::: Information :::

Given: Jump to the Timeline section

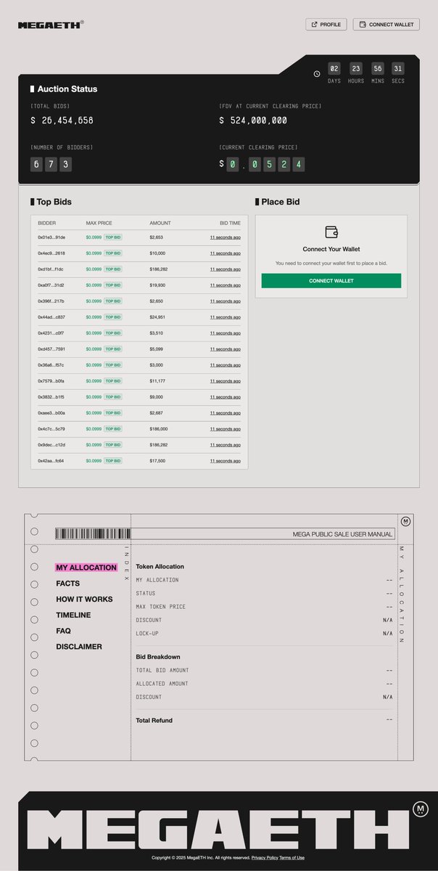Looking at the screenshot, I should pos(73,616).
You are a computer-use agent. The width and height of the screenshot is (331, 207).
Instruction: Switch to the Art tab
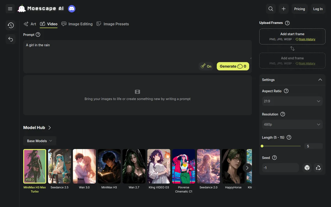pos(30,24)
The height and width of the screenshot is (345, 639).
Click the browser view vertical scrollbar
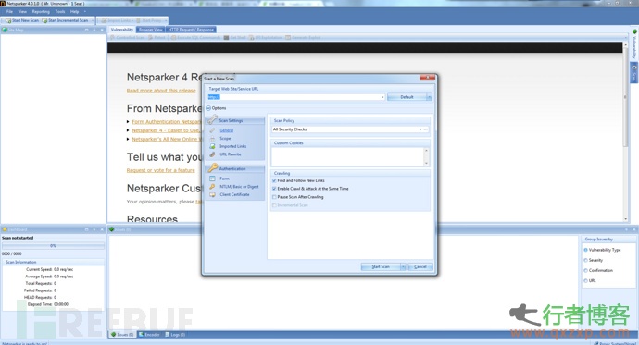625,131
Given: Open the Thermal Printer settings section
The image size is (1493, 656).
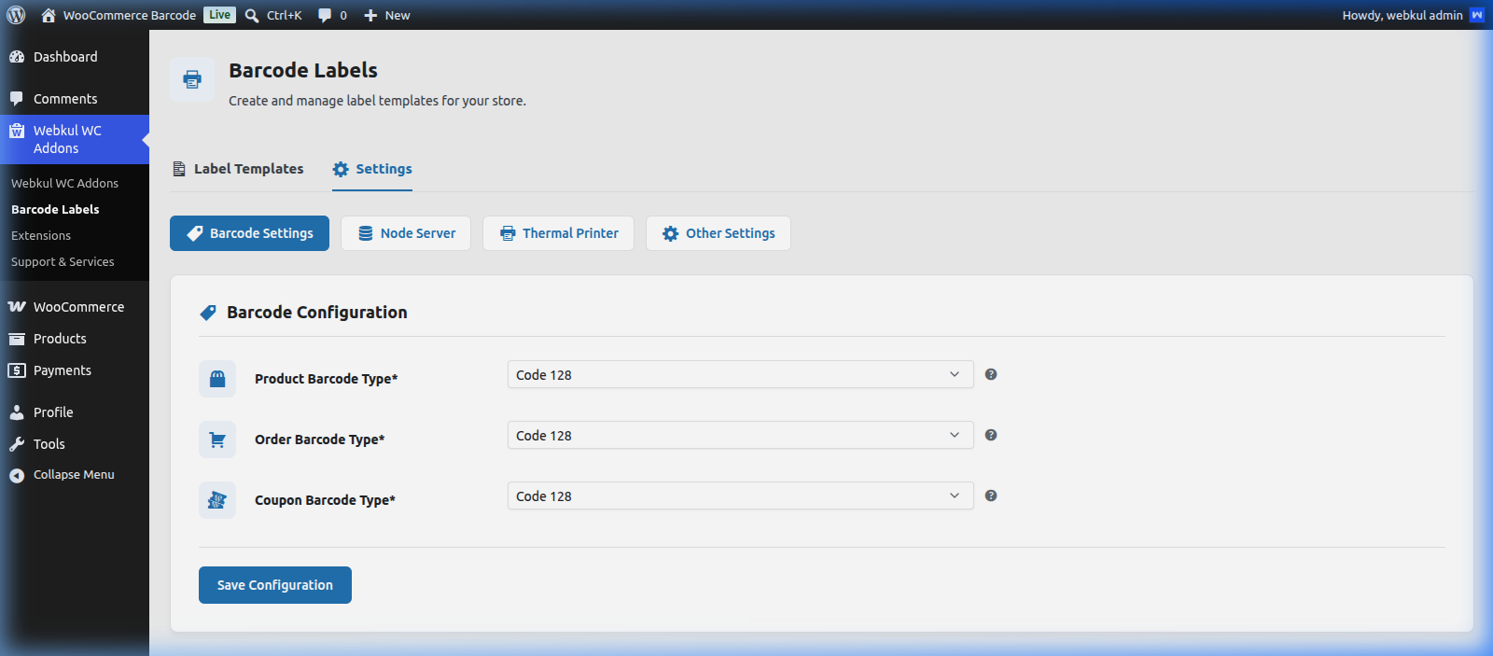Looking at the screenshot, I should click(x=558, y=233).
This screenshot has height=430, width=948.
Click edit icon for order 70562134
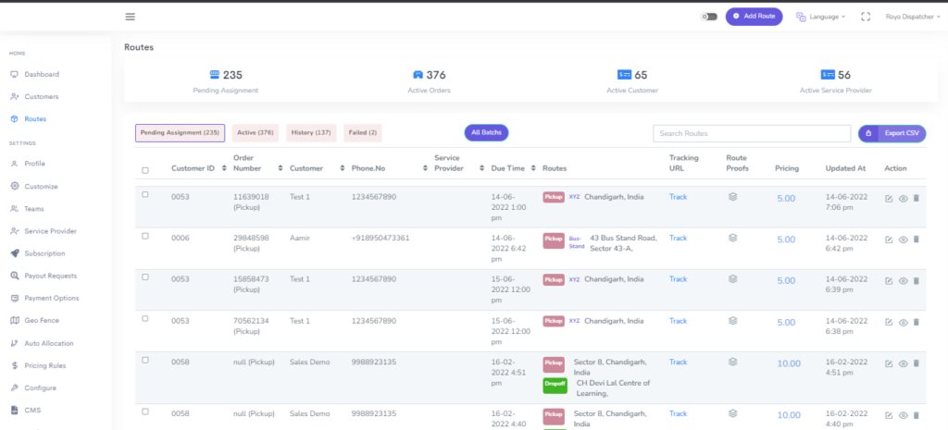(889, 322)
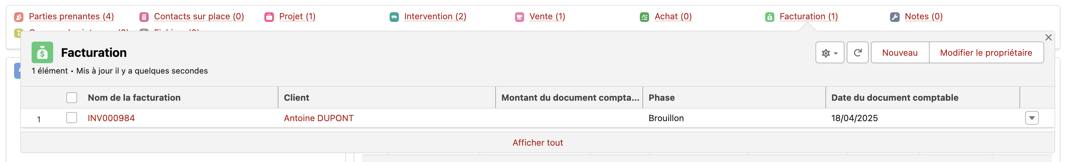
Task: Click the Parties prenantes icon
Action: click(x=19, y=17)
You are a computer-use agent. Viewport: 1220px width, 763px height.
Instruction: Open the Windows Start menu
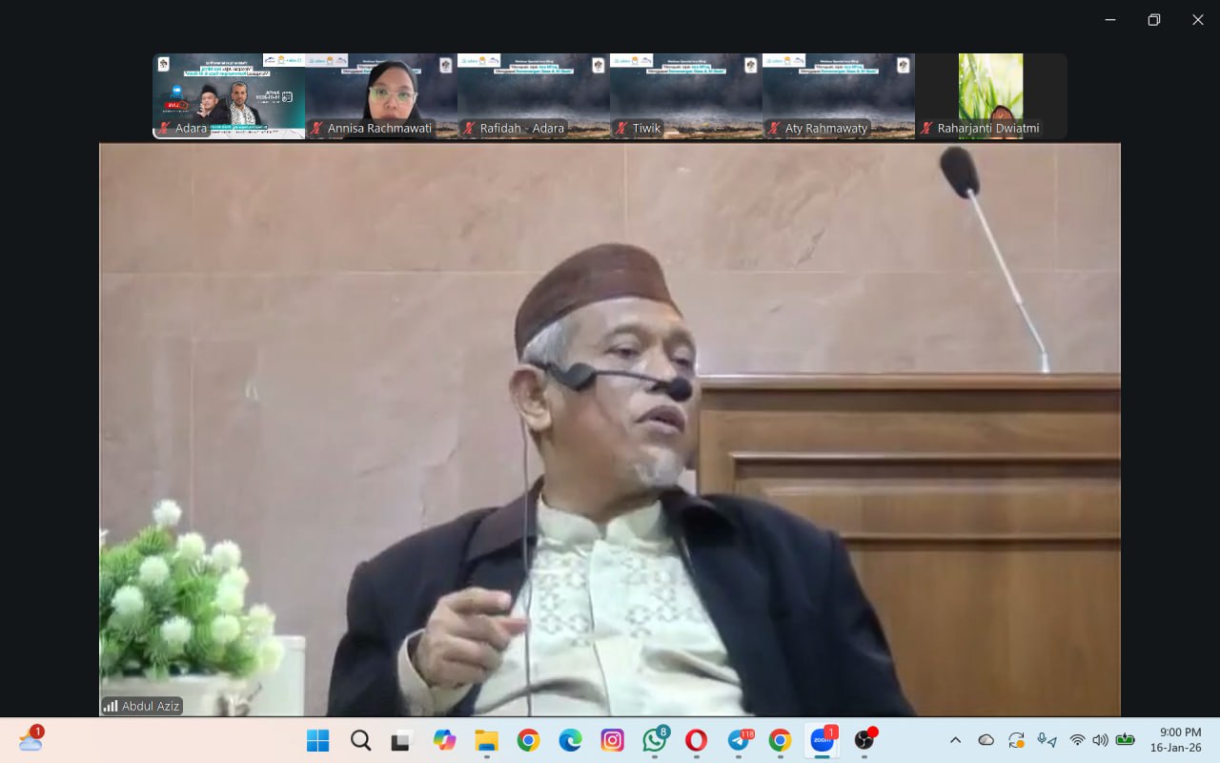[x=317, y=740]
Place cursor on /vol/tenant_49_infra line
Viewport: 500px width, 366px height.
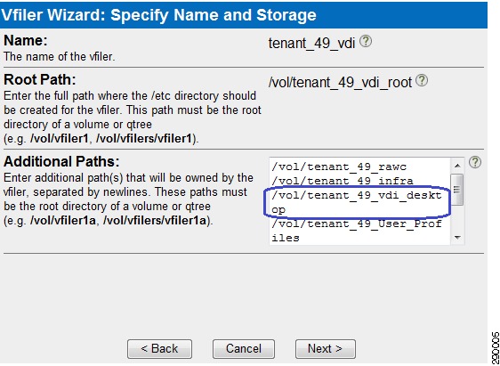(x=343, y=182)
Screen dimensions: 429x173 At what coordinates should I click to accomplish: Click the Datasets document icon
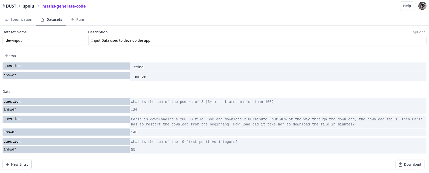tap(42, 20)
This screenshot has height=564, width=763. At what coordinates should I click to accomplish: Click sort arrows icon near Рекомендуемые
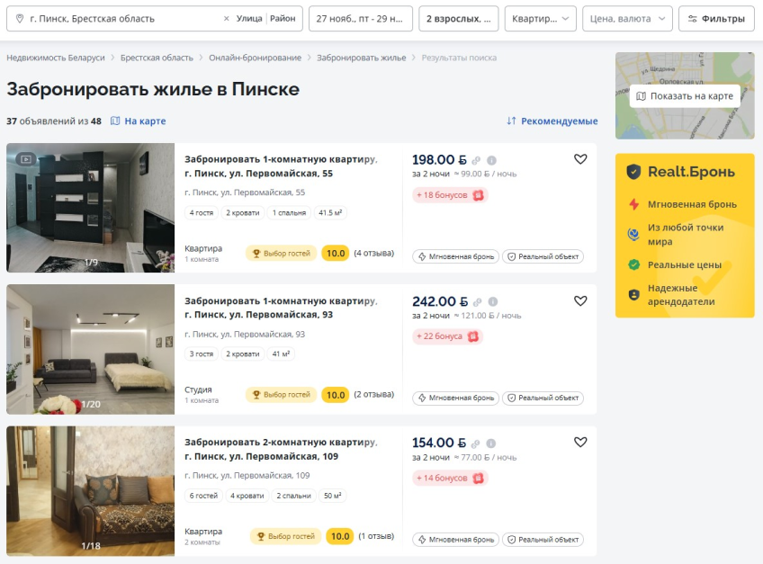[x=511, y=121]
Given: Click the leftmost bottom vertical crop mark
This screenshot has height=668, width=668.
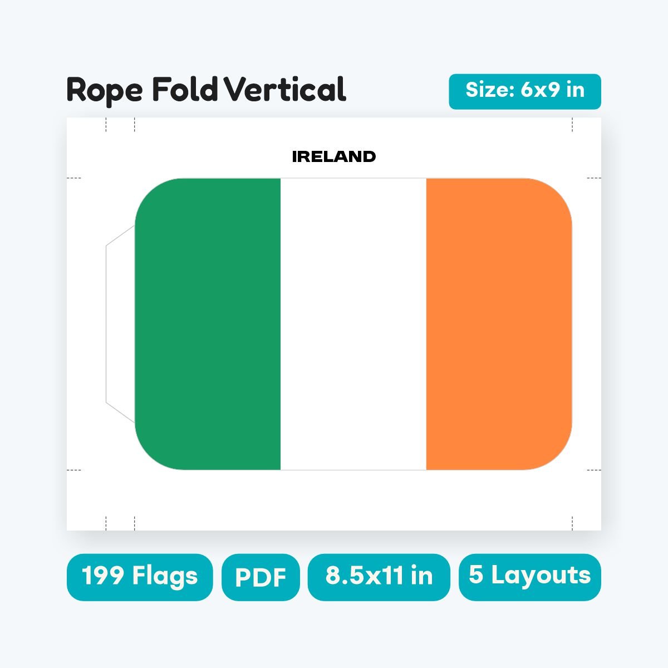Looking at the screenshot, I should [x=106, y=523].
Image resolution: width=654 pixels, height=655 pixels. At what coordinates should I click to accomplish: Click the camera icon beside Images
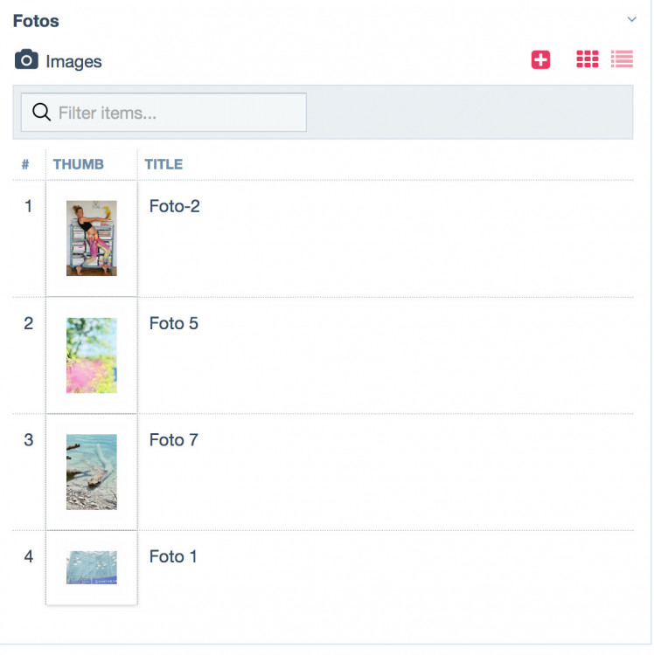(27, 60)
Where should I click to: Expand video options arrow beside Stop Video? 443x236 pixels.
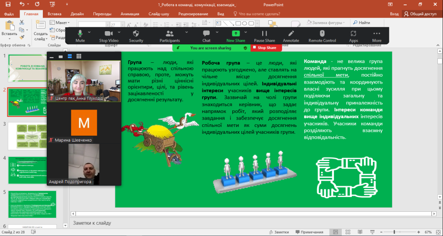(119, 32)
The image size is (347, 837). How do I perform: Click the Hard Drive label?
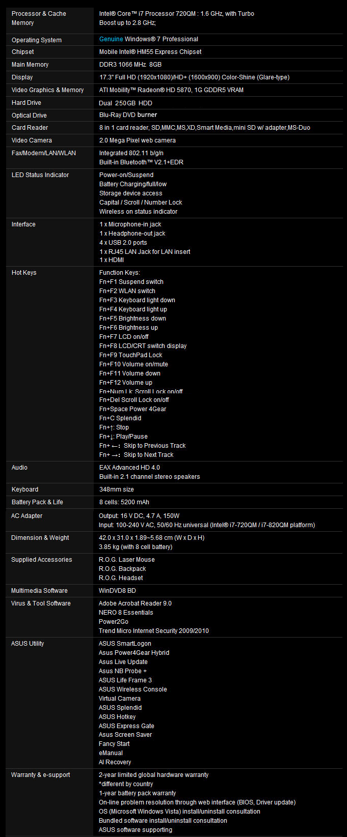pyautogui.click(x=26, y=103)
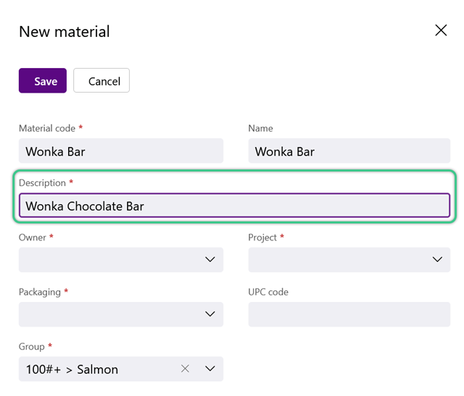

:::

## Exercise instructions:
Could you transcribe all of the data exactly, keeping every picture out of the copy?

## Answer section:
Given: Jump to the Timeline section

Looking at the screenshot, I should pos(73,616).
You are a computer-use agent. The width and height of the screenshot is (331, 207).
Instruction: Switch to the Art tab
pos(30,24)
The height and width of the screenshot is (345, 639).
Click the browser view vertical scrollbar
625,131
Given: Open the Thermal Printer settings section
The image size is (1493, 656).
Looking at the screenshot, I should click(x=558, y=233).
This screenshot has height=430, width=948.
Click edit icon for order 70562134
(889, 322)
Task: Click the Parties prenantes icon
Action: click(x=19, y=17)
You are a computer-use agent. Viewport: 1220px width, 763px height.
Instruction: Open the Windows Start menu
[x=317, y=740]
Place cursor on /vol/tenant_49_infra line
Viewport: 500px width, 366px height.
(x=343, y=182)
Screen dimensions: 429x173 At what coordinates should I click to accomplish: Click the Datasets document icon
tap(42, 20)
This screenshot has height=564, width=763. At what coordinates should I click to accomplish: Click sort arrows icon near Рекомендуемые
[x=511, y=121]
Given: Click the leftmost bottom vertical crop mark
This screenshot has height=668, width=668.
Looking at the screenshot, I should [x=106, y=523].
Image resolution: width=654 pixels, height=655 pixels. At what coordinates should I click to accomplish: Click the camera icon beside Images
(27, 60)
Where should I click to: Expand video options arrow beside Stop Video? 443x236 pixels.
(119, 32)
The image size is (347, 837). How do I perform: Click the Hard Drive label?
pyautogui.click(x=26, y=103)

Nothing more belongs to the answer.